Print Friendly and PDF

Bug Bounties, Data Privacy and Why You Should Be Aware of a 15-Year-Old in the Philippines



Automotive executives and industry stakeholders gathered at Cobo today to talk about the key cybersecurity issues facing the industry at the Billington Global Automotive Cybersecurity Summit. Keynote speakers included: GM CEO Mary Barra, U.S. Transportation Secretary Anthony Foxx and Asst. Attorney General for National Security John Carlin, among many panelists and speakers.

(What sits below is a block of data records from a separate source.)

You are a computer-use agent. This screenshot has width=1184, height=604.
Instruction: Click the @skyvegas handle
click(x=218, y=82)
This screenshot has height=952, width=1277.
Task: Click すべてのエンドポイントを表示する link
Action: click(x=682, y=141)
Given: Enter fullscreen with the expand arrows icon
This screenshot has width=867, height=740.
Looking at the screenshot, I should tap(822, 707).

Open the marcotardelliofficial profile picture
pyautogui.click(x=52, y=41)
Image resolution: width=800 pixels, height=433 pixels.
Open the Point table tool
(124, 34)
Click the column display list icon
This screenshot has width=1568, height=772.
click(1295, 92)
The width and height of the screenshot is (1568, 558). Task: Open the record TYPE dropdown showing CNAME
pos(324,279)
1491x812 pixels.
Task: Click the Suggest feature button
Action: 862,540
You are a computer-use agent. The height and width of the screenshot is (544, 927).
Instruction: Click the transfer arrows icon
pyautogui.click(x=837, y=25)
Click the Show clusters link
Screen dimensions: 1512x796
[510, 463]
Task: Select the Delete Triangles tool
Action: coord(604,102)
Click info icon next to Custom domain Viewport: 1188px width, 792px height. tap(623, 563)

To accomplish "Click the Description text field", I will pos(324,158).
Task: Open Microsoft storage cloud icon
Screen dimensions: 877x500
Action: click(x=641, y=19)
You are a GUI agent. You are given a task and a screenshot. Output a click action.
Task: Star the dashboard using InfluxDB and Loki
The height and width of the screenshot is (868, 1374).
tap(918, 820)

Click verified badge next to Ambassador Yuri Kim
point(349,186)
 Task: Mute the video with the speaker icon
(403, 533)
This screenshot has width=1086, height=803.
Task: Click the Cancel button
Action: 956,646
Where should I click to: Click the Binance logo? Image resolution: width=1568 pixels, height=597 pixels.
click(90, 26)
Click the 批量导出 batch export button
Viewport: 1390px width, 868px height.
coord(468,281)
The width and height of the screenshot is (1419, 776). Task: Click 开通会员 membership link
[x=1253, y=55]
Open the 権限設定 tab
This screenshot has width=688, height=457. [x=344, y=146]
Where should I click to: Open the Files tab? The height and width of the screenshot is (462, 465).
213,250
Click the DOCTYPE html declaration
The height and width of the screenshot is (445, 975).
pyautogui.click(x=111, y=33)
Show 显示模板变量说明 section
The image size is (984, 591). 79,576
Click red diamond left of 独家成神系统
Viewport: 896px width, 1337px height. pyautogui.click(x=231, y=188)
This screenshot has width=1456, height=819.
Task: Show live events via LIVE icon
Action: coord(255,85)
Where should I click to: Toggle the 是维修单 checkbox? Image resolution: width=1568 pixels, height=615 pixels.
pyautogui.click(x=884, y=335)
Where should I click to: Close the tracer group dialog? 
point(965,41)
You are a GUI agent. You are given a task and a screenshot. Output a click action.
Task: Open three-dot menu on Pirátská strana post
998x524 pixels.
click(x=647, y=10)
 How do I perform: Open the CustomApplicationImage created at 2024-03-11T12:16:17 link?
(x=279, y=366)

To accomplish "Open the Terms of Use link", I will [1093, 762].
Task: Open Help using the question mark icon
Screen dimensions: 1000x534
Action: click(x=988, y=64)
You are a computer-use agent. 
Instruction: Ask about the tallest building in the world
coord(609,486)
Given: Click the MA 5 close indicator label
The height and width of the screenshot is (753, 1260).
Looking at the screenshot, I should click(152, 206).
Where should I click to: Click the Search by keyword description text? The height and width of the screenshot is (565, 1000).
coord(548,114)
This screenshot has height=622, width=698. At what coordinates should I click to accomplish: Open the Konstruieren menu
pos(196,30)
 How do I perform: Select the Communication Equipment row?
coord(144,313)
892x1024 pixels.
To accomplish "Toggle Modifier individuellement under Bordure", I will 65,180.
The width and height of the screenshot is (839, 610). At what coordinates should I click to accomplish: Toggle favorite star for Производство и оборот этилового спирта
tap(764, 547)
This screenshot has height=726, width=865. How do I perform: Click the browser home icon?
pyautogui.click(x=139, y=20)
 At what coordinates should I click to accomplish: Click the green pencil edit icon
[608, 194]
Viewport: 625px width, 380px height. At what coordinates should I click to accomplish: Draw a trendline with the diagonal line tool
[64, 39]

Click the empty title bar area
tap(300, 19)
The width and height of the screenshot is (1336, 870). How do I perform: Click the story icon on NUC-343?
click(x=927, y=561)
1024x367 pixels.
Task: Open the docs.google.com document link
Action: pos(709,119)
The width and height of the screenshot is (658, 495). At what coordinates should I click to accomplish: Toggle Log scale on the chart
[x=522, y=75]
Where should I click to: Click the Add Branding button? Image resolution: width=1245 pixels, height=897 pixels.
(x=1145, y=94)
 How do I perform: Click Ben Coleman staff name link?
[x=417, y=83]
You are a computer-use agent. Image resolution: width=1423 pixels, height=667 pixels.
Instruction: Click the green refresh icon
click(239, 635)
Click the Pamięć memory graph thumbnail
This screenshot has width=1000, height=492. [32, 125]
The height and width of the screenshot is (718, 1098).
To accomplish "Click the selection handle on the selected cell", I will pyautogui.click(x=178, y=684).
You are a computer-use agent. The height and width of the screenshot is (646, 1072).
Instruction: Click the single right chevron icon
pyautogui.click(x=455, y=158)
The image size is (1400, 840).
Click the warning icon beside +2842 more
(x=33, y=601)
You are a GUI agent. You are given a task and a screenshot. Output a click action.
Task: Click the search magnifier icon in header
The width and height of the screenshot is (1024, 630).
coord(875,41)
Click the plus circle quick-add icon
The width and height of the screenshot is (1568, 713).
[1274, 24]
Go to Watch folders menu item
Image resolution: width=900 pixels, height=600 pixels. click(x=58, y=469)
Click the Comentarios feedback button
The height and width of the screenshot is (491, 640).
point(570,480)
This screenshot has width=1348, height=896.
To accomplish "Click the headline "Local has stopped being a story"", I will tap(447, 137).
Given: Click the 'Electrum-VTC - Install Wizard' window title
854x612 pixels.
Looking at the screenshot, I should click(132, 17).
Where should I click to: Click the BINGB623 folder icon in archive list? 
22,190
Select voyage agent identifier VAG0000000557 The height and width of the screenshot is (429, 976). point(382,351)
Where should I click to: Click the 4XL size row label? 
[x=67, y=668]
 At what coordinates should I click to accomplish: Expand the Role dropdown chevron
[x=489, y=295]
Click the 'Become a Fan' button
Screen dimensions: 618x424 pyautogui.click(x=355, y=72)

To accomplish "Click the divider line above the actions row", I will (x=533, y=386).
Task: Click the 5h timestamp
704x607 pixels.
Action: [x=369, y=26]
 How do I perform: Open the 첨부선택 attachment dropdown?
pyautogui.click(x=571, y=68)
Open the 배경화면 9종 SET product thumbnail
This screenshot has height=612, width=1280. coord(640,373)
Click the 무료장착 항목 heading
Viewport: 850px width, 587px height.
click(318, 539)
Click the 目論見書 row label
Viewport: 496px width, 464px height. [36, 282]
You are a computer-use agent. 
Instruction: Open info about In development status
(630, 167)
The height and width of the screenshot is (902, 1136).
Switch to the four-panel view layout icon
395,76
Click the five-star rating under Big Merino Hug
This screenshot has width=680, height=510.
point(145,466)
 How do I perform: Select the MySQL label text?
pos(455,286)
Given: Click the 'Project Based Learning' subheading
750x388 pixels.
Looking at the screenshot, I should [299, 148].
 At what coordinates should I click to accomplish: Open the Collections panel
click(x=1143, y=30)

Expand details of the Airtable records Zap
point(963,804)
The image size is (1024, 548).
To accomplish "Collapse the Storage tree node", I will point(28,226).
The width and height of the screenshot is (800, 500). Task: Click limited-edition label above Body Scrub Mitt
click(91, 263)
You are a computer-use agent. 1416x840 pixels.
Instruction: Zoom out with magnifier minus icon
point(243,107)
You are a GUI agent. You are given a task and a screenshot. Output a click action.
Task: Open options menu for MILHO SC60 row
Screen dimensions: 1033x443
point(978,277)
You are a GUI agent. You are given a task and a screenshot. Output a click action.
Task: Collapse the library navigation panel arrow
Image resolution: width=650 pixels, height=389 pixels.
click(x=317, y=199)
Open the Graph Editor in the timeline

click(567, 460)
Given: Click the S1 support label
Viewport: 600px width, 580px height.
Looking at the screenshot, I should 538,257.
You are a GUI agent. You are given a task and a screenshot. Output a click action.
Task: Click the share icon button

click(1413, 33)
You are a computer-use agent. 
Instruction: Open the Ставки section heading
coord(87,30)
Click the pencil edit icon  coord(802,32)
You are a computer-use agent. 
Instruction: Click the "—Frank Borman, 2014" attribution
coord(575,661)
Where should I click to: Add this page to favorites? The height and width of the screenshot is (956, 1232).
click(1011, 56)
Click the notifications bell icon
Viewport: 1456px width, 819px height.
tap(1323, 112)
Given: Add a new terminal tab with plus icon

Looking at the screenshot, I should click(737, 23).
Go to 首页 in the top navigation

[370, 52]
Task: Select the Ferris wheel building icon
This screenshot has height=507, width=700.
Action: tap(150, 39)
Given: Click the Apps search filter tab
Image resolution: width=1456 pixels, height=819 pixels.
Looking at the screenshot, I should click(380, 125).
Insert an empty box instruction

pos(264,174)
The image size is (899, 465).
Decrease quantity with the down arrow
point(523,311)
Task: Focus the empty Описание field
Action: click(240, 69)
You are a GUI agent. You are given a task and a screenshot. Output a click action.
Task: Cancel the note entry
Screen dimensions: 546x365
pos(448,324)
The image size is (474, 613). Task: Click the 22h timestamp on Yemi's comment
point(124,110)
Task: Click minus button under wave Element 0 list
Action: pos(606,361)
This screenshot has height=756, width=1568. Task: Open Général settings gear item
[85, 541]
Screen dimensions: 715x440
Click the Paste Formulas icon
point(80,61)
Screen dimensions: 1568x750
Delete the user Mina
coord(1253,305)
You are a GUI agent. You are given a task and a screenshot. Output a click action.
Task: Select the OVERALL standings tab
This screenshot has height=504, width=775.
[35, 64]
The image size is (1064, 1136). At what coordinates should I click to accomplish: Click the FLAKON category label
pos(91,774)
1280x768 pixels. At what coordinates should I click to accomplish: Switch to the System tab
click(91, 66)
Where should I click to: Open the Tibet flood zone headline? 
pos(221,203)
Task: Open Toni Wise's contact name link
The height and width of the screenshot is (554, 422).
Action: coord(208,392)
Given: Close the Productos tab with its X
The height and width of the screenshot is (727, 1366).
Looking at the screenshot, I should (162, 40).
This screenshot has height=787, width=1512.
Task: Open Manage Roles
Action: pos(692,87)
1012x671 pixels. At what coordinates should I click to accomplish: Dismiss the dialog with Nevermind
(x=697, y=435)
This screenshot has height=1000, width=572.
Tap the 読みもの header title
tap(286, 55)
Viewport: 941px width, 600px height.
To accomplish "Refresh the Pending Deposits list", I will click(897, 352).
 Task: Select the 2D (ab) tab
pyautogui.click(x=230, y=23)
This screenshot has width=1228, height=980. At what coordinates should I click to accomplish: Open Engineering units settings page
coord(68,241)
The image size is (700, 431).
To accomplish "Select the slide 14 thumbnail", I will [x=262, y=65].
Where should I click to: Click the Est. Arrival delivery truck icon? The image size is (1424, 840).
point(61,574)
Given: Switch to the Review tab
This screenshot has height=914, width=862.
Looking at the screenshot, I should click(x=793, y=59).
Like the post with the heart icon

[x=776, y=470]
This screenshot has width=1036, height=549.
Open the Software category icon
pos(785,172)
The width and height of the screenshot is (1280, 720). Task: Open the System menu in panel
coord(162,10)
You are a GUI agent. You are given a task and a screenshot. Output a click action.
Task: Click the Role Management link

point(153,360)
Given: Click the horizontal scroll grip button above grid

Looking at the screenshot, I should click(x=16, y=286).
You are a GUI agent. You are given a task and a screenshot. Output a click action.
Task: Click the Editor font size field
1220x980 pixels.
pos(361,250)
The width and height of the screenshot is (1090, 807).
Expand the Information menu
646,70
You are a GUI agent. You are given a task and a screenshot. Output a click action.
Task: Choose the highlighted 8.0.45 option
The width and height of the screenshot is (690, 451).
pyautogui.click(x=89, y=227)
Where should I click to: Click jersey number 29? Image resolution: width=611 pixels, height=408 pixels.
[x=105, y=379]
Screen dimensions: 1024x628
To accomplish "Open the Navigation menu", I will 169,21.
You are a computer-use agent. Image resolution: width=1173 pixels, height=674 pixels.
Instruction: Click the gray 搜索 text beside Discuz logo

Here are a few takeaways that stood out:

Cybersecurity is a growing national and public safety issue

Autonomous vehicles have the potential to save countless lives from fatal accidents. On the flip side, the more technology the greater the risk of cyber threats. As Assistant Attorney General for National Security John Carlin pointed out: “If (terrorists) are trying to get people to drive trucks into people in public – it doesn’t take too much imagination that to realize that they’d do the same thing with autonomous vehicles.”

You can’t do it alone, collaborate

The words of the day were collaboration and trust. In a connected world, a Toyota Prius is going to have to talk to a Chevy Bolt. So if the vehicles have to communicate, so will the companies that make them. It’s not only needed, it’s inevitable. So best now to collaborate and build those relationships, which will only be more critical with autonomous vehicles. U.S. Transportation Sec. Anthony Foxx closed with some sage advice: “There is no company that can accomplish (in cybersecurity) what all companies can accomplish together.”

Hackers are going to hack, so put them to work for you

Panelist after panelist raised the issue of hackers and how they hold the key to creating resilient defenses and outsmarting cyber criminals. Businesses should embrace and seek out “white-hat” hackers to lengthen their talent pipeline and bolster their defenses. Holding hack-a-thons and paying out bug bounties to hackers who can identify your vulnerabilities before criminals do, will pay huge dividends. As one panelist alluded to, Fortune 500 companies must recognize that the key to their cybersecurity defense may be a 15-year-old kid in the Philippines with an innate curiosity in finding out how things work, and how they can be broken. Embrace crowd-sourcing, there’s a lot of talent out there in curious hackers looking to do good … often for a fraction of the price.

In 10 years, fully autonomous vehicles will be available for sale

That was the estimate provided during a panel featuring GM’s Mark Reuss and Carnegie Mellon Professor Raj Rajkumar. If that’s the case, establishing robust cybersecurity into design on the front end of prototype development has to start now … no delays. Cars that drive themselves are no joke, but the company that doesn’t include cybersecurity into design likely will be.

Cybersecurity is a C-suite issue

If GM’s CEO Mary Barra is concerned about cybersecurity and taking a hands-on approach in bolstering her company’s defenses … you should too. Successful CEOs of her caliber with her busy schedule don’t waste time on trivial things. With the onset of the Internet of Things and fully connected vehicles (and fully connected employees), cyber breaches will only become more sophisticated and frequent. CEOs must engage cybersecurity head-on.

You can’t embarrass a dead person (says a panelist)

With the amount of consumer and performance data flowing through a vehicle growing rapidly, questions loom about who can access that information and how it can be used. As a panel pointed out, it’s likely to pit consumer privacy advocates against public safety advocates, and create a tension between the need to protect one’s info and investigating accidents by gathering info/evidence from vehicles. Josh Corman, director of Cyber Statecraft Initiative for the Atlantic Council, put it bluntly: “If we’re not careful, we’re going to have corpses with their privacy intact.” A delicate balance will be needed.